While we were reading the submissions, it was yet another deep Melbourne lock-down – and we read a lot of work on covid and isolation, on the bushfires eighteen months earlier, and about violence against women which had been catapulted to the headlines with Brittany Higgins’ allegations about the culture of sexual violence at parliament house – and the well-publicised response from the Defence Minister Linda Reynolds, that she was a “lying cow”. Reynolds was pilloried for this, the news-making catfight of a woman denouncing another woman – and although I don’t intend to defend her, I did think at the time that she was a structurally easy scapegoat – a second scapegoat – for everyone to pin the generally dismissive response to the allegations, that was characteristic of the mostly male cabinet. Reynolds was the distraction, when there was no institutional will to address the substance of what Higgins, and others, were pointing to.

Kent and I did select some poetry on each of these subjects – so prominently at the centre of news cycles and people’s lives – but I hope that in the selections we made we were not side-tracked by the media-will of a kind of institutional distraction, away from what should be news all the time.
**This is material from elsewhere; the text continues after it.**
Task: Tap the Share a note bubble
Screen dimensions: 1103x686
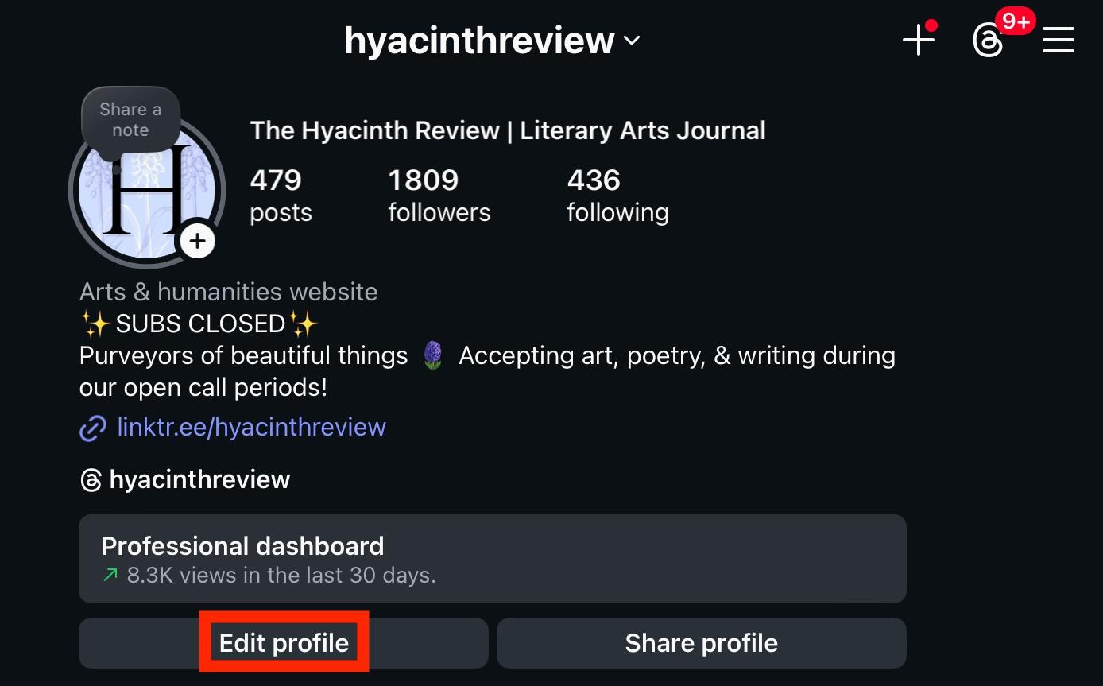Action: pos(130,119)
People who have lived in oppression are often told that their story is not the news, or what is happening to them is not the news. In an immediate sense that is what Sara Saleh highlights in her poem, Live from Gaza. But in addition to the casual racial hierarchies of news, news struggles to be capacious – it cannot offer context to event – and this favours in a structural sense the untruth of parity or equality, when what you have is unequal sides, or maybe just oppression, that could not rightly be called antagonistic (as between sides) at all. I think this is what Sophie Belotti’s intriguing visual poem, no/or is working with, as it offers a profound grappling with the problem that “history is not well”, or what is constitutive of Australia, or how can a discredited national project portray a so-called national character.
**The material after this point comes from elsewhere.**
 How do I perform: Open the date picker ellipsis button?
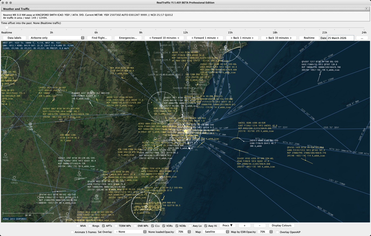coord(362,38)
To me many of these poems in the Reportage issue are using poetry as the hermit crab form to address both the shortcomings of public discourse and specious ideas in the journalism industry about what makes news news. And I think this body of poetry we have assembled is pointing at what public discourse should be, and what news needs to be. What is the point of talking about bushfires if you are not going to talk about the cannibalising logics of colonialism, racism and capitalism which are not just extractive and dismissive of the vulnerable but, as we now see, increasingly destructive of themselves? There is really no point in talking about environmental destruction anymore without acknowledging that it is premised on the same logics that find discrimination, exclusion or expropriation systemically useful. Those are the links we need to make, between environmental degradation and humans – not just in their treatment of environments but in their relational treatment of people. But this kind of big news, is generally too big for the news.

I think a lot of hopes we might have had about the way in which a pandemic would help the rich and powerful recognise that everything is connected has not come to pass -  but it was a joyful thing to select the poems for Rabbit 34 and reflect on the vital role of poetry as a tool for knowledge, and as a key source for the production of knowledge itself.